M. le colonel Michel Lene. Du point de vue opérationnel, la difficulté au Tchad était de suivre et contrôler le processus qui avait été lancé. Il s’agit d’un processus itératif, comprenant un pilotage permanent des ressources consenties à notre prestataire unique, l’économat des armées, dans le cadre de CAPES France (capacités additionnelles par l’externalisation du soutien des forces françaises).

M. le général d’armée aérienne Stéphane Abrial. Au total, la part de l’armée de l’air recalculée dans le BOP Opex pour l’année 2008 s’élève à un peu moins de 68 millions d’euros, le BOP Air ayant avancé une somme légèrement inférieure à 47 millions d’euros. Pour 2009, nos estimations sont du même ordre de grandeur.

M. Louis Giscard d’Estaing, Rapporteur. Ces données sont-elles disponibles théâtre par théâtre ?

M. le général d’armée aérienne Stéphane Abrial. Nous sommes capables de décomposer les dépenses non seulement par théâtres, mais aussi par postes : rémunérations, alimentation, fonctionnement, carburant, etc.

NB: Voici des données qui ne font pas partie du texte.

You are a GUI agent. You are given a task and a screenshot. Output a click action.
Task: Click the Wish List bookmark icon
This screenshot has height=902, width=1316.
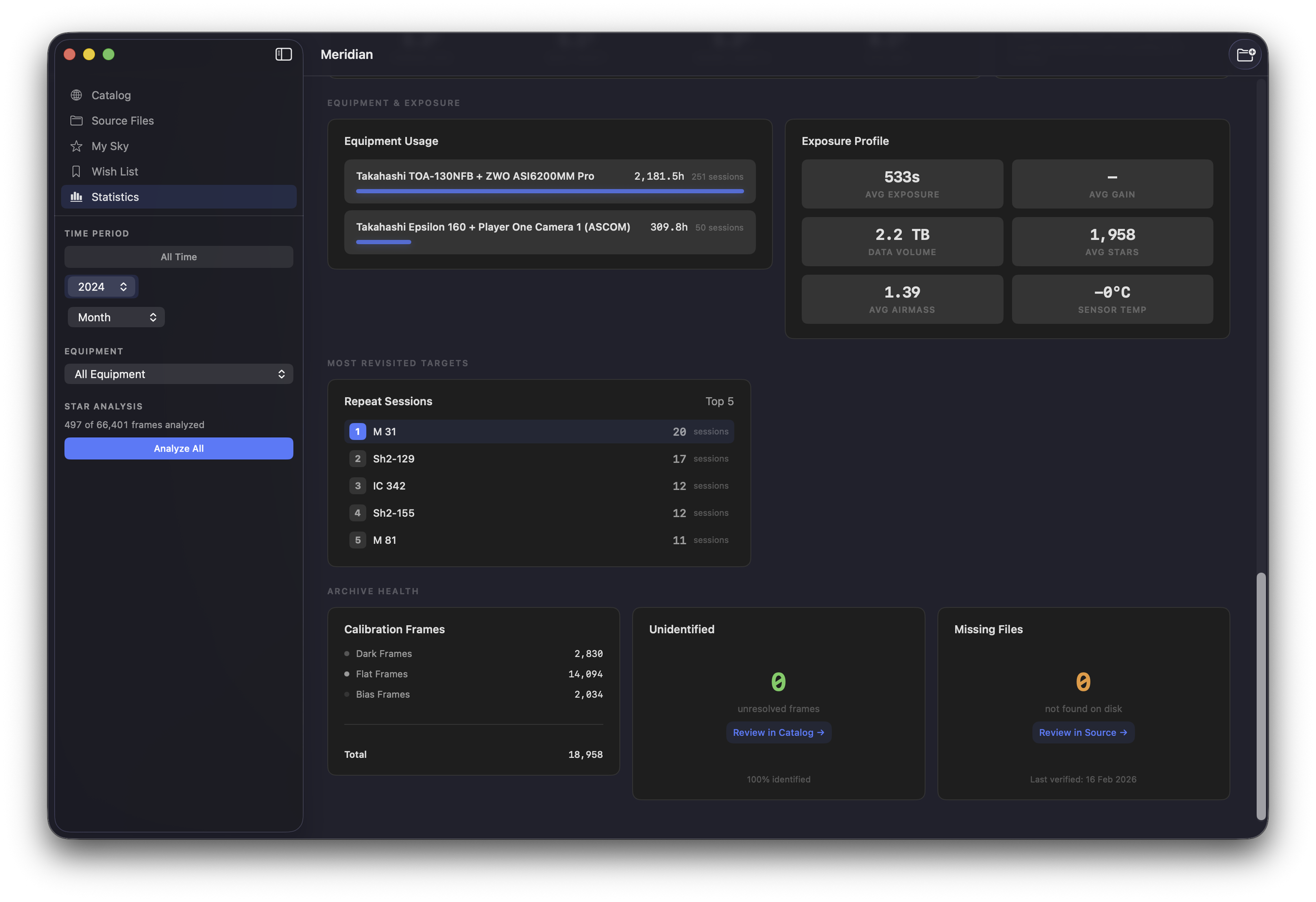[x=76, y=171]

Mme le colonel Patricia Costa. Nous communiquons chaque mois à l’état-major des armées, c’est-à-dire au responsable du BOP Opex, la situation des coûts et des surcoûts pour l’armée de l’air, avec la part imputée au BOP Opex et celle avancée par le BOP Air. Nous tenons une comptabilité très fine – un effort particulier sera d’ailleurs réalisé cette année en matière de carburant opérationnel.

Mme Françoise Olivier-Coupeau, Rapporteure. Lorsque l’on est stationné dans un pays riche en pétrole, comme Abou Dhabi, le kérosène est-il acheté à un prix préférentiel ? Cette nouvelle base est-elle utilisée librement ou la France paie-t-elle un droit ?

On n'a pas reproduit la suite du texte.